Kernel patches and kernel-package 3.40
Hi,
After a closer look I got some questions about the proposed way of handling
kernel patches.
First, the package file names for architecture specific patches, headers
etc. look as if they were built from a single source:
> kernel-patch-<version>_<version>_i386.deb ; i386 specific patches, if any
> kernel-patch-<version>_<version>_sparc.deb ; sparc specific patches, if any
> kernel-patch-<version>_<version>_m68k.deb ; m68k specific patches, if any
I mean that there is no standard way to guess the source package name
from a binary package name (unless all binaries are built from the same
source package). Is the naming of each architecture-specific kernel-patch
source package left to the discretion of its maintainer or should a policy
decision be made?
Second, I suppose the second <version> in the package name does not have
to be related to the first one (the kernel version) like it is with the
kernel-source package, right?
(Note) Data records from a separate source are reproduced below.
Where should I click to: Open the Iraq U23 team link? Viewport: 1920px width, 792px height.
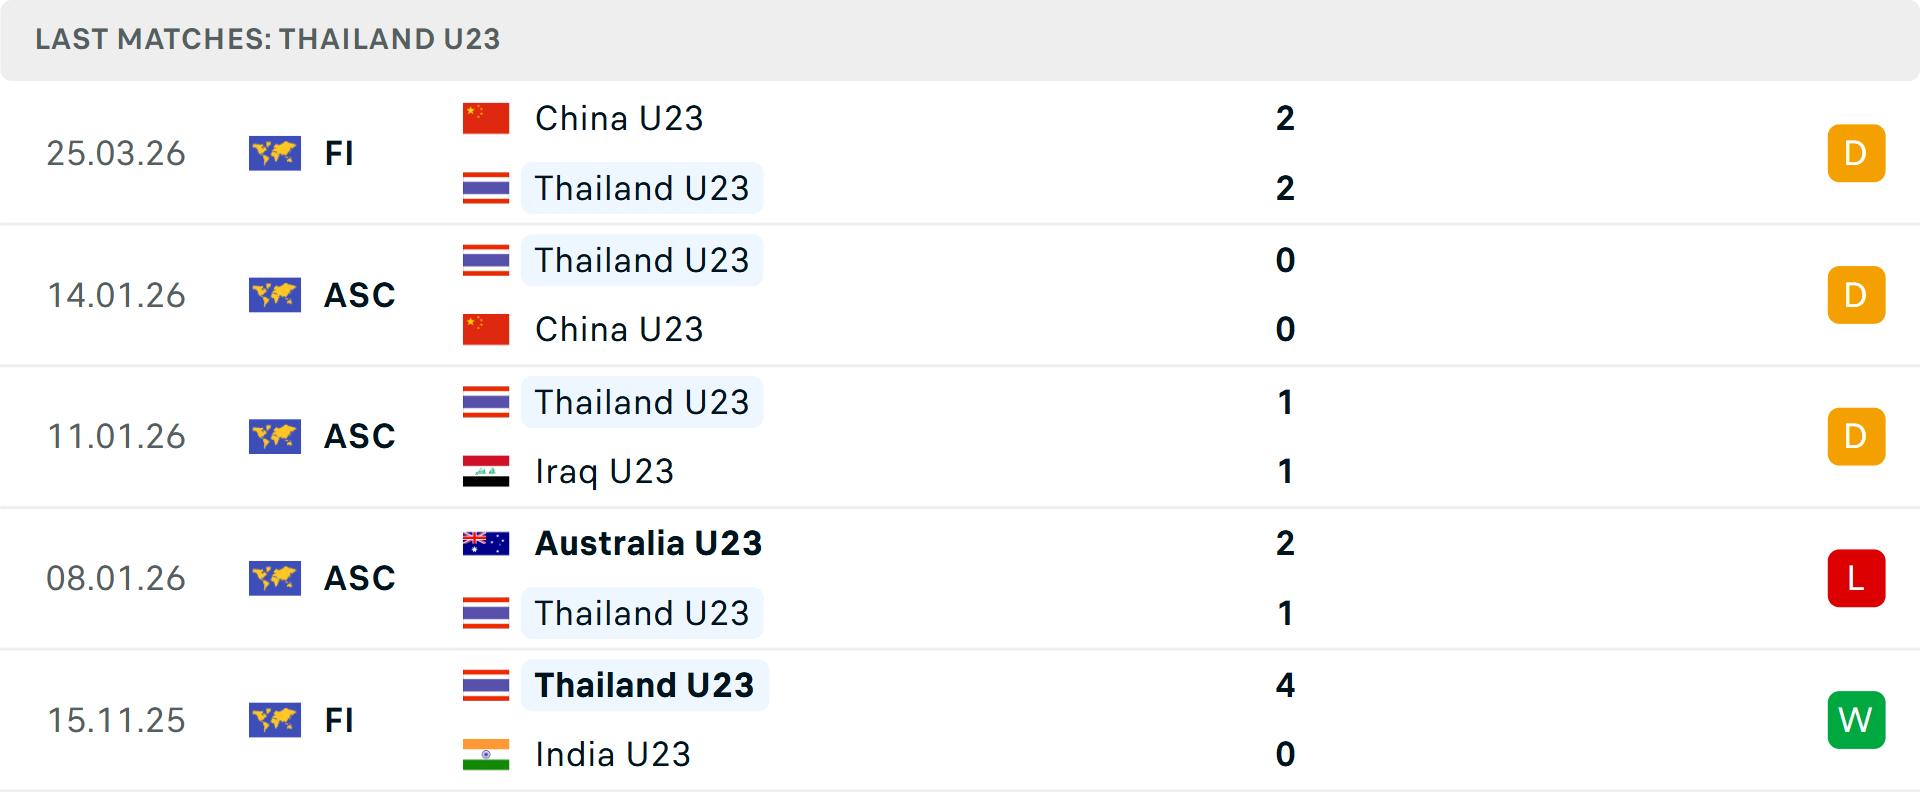604,471
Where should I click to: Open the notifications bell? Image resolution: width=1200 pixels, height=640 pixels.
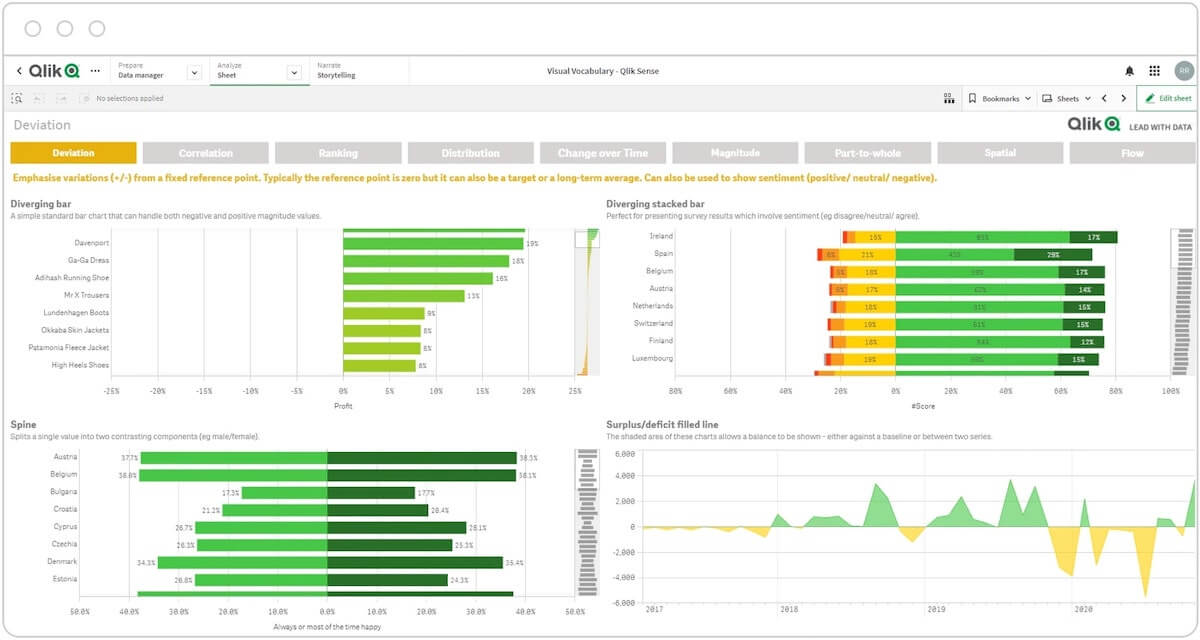pyautogui.click(x=1130, y=71)
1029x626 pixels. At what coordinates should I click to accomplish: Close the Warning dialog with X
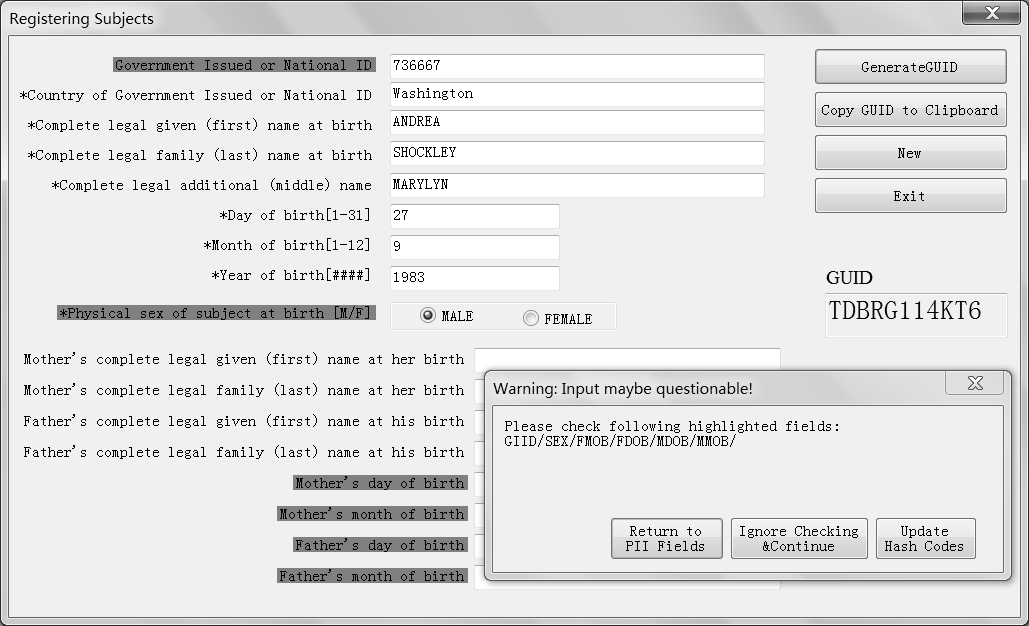click(975, 383)
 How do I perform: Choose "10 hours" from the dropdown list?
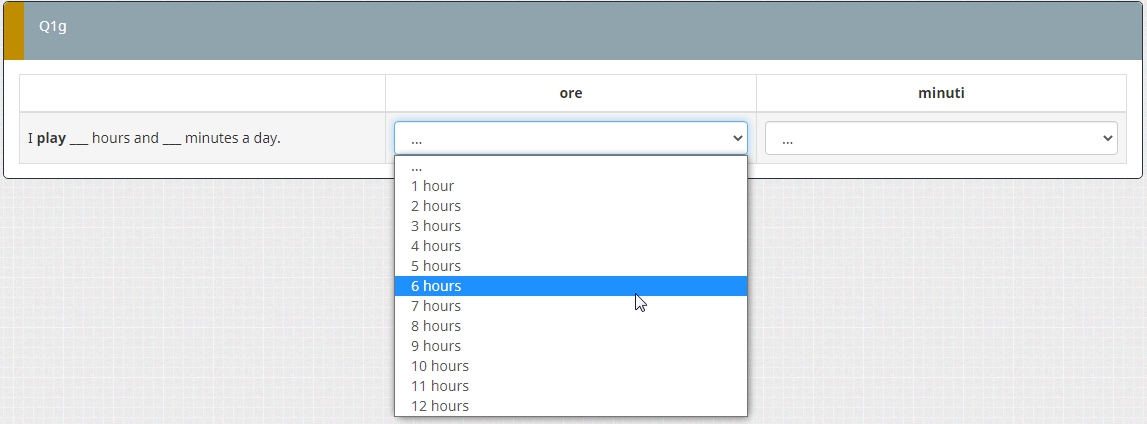click(x=440, y=366)

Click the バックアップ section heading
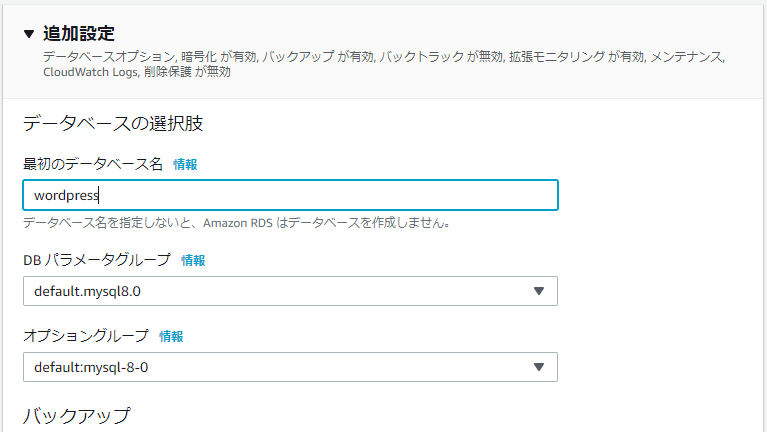(x=76, y=414)
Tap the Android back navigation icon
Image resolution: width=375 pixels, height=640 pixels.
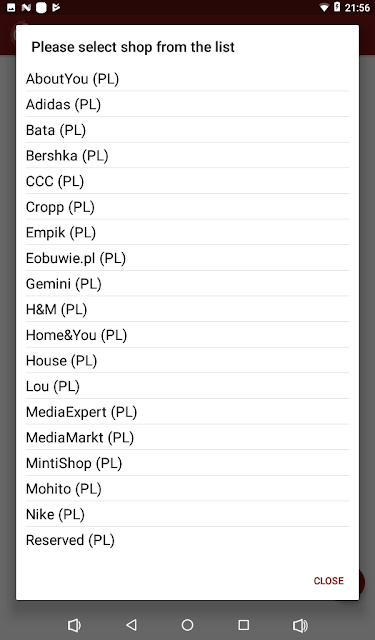coord(131,625)
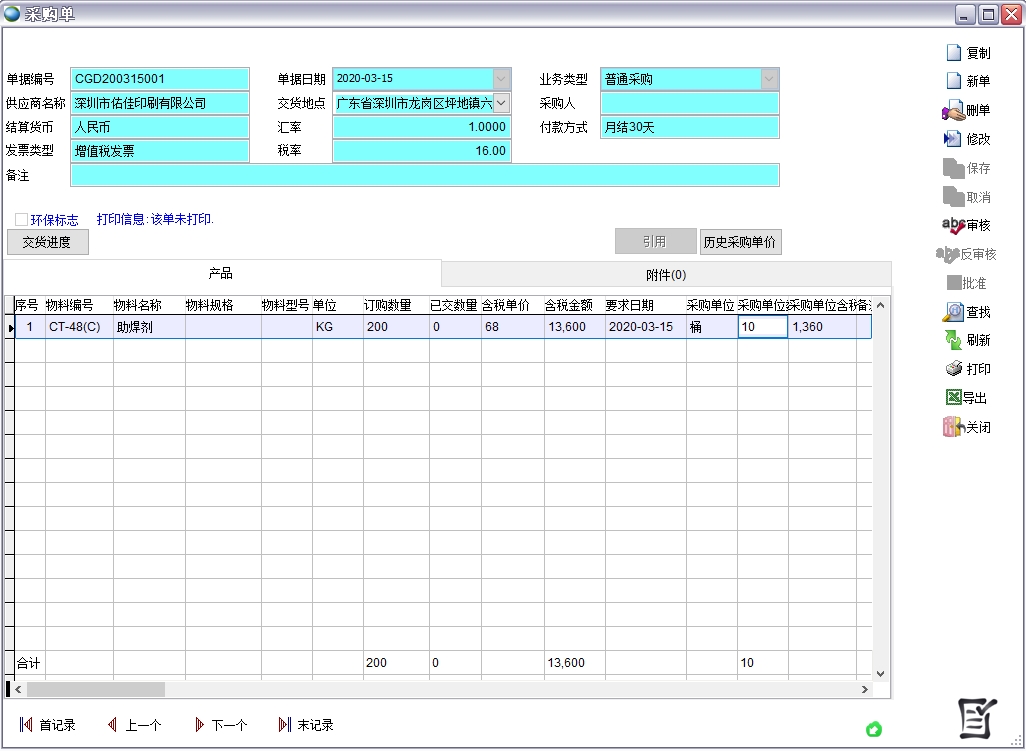Image resolution: width=1026 pixels, height=751 pixels.
Task: Delete the order using 删单
Action: click(953, 111)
It's just an upstream version and Debian
revision of the patch itself, so it will look like
kernel-patch-2.0.30_0.2-2_alpha.deb
for alpha-patches-2.0.30-0.2.
Third,
> The kernel-patch versions all depend on the generic source
> kernel-source-<version>_<version>_all.deb, and all unpack into
> /usr/src/kernel-patches/<architecture>/patch_<version>
Why should they? The idea of kernel-package is to make it possible to
build any kernel from the original sources. I don't see any reason why
patches can only be applied to a debianised source. What if a port
maintainer wants to issue patches for a kernel version that does not
have the corresponding kernel-source package?
Fourth, currently the kernel-source packages contain patched sources
rather than original ones. Should it be reported as bug now?